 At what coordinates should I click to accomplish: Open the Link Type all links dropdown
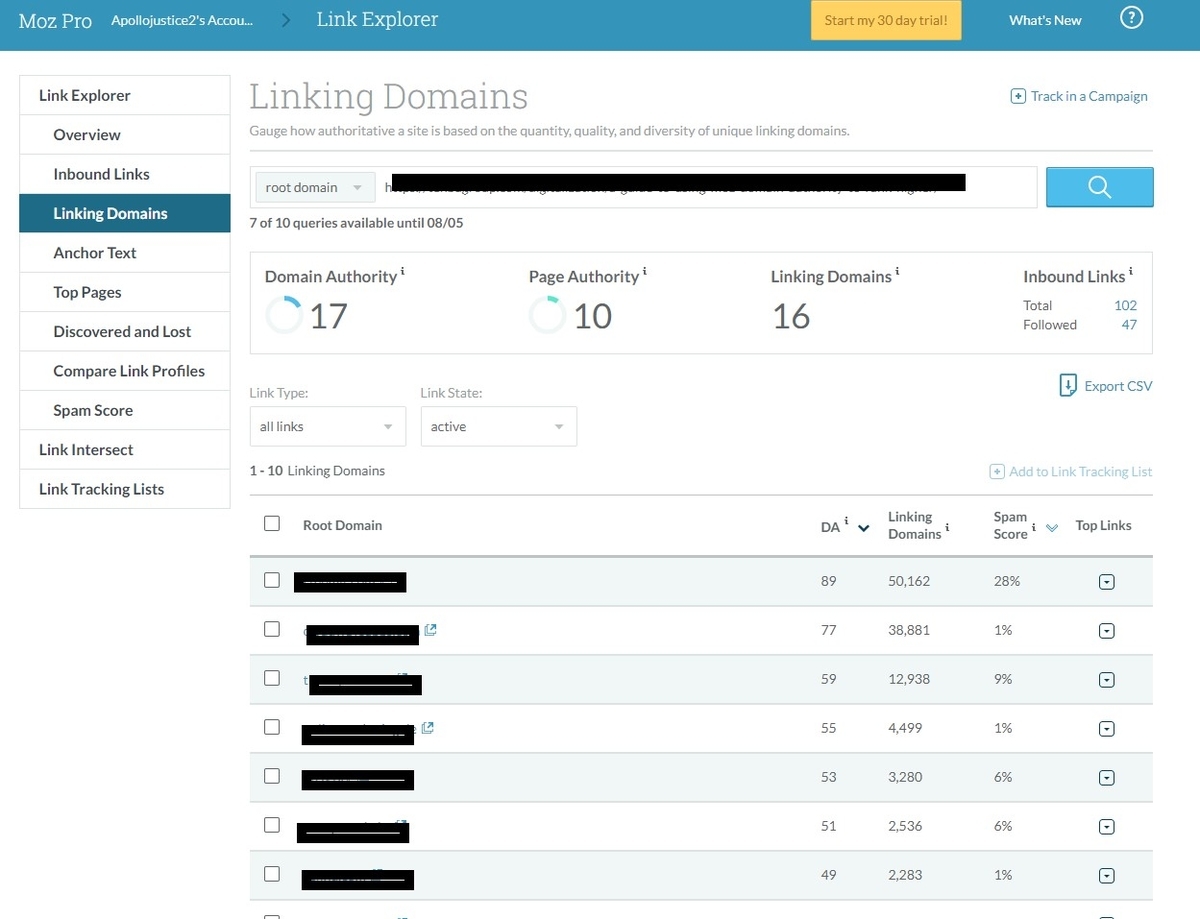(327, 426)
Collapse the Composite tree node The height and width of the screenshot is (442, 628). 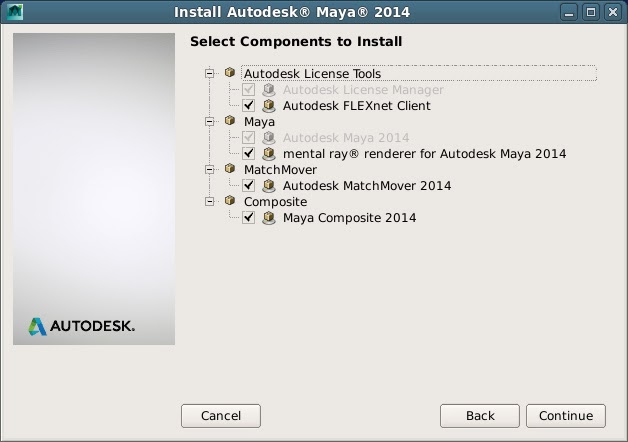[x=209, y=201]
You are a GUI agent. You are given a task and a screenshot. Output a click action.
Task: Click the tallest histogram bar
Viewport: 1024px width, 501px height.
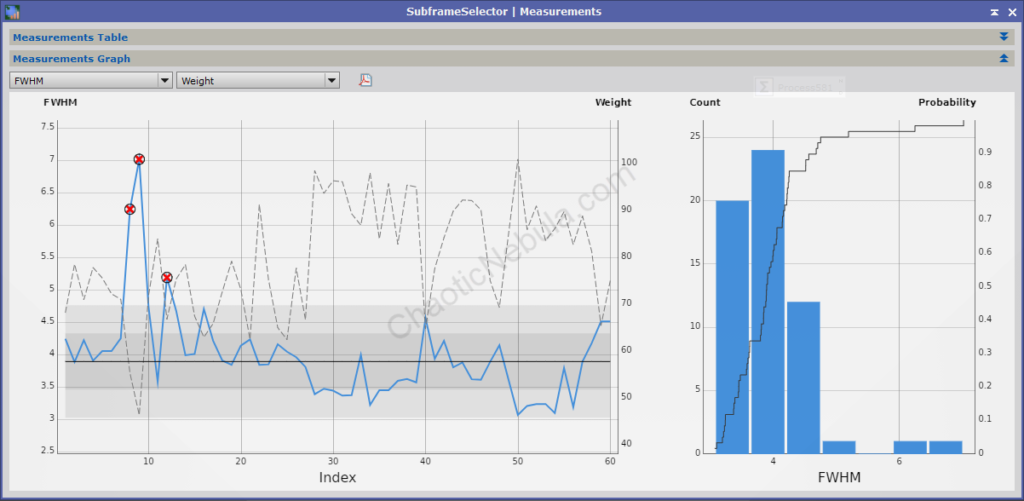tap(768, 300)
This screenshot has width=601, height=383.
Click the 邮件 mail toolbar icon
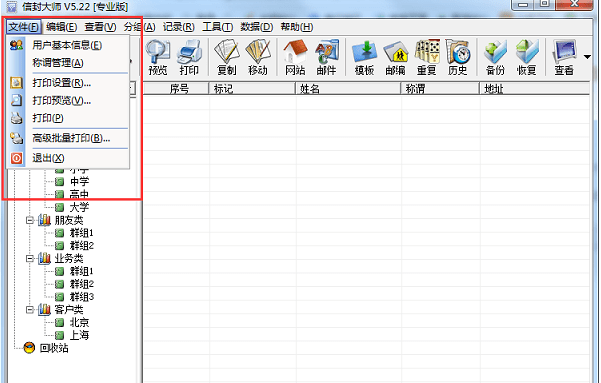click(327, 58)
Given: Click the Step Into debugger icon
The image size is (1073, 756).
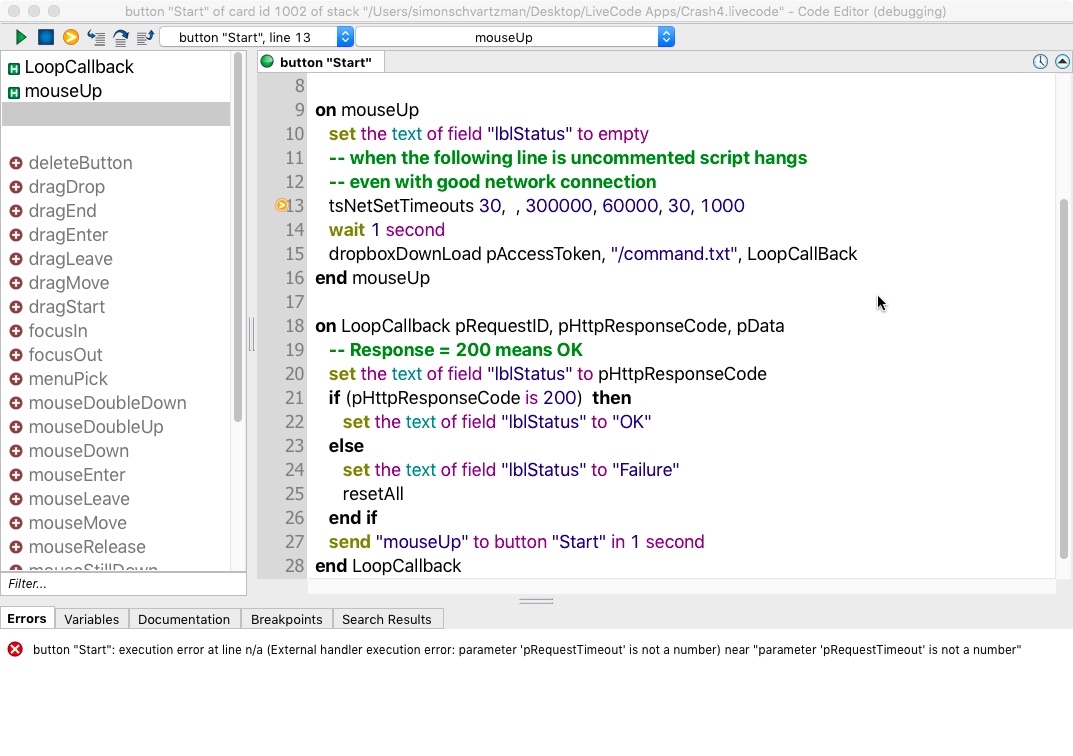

■ ■ ■ ■

Your instructions: Return exactly the lines from the one with "Task: Click the tallest histogram bar" through the last line of the entries above, both ends included. No pictures may appear in the copy.

Exercise output:
Task: Click the tallest histogram bar
Viewport: 1024px width, 501px height.
tap(768, 300)
This screenshot has width=601, height=383.
Click the 邮件 mail toolbar icon
click(327, 58)
Given: Click the Step Into debugger icon
The image size is (1073, 756).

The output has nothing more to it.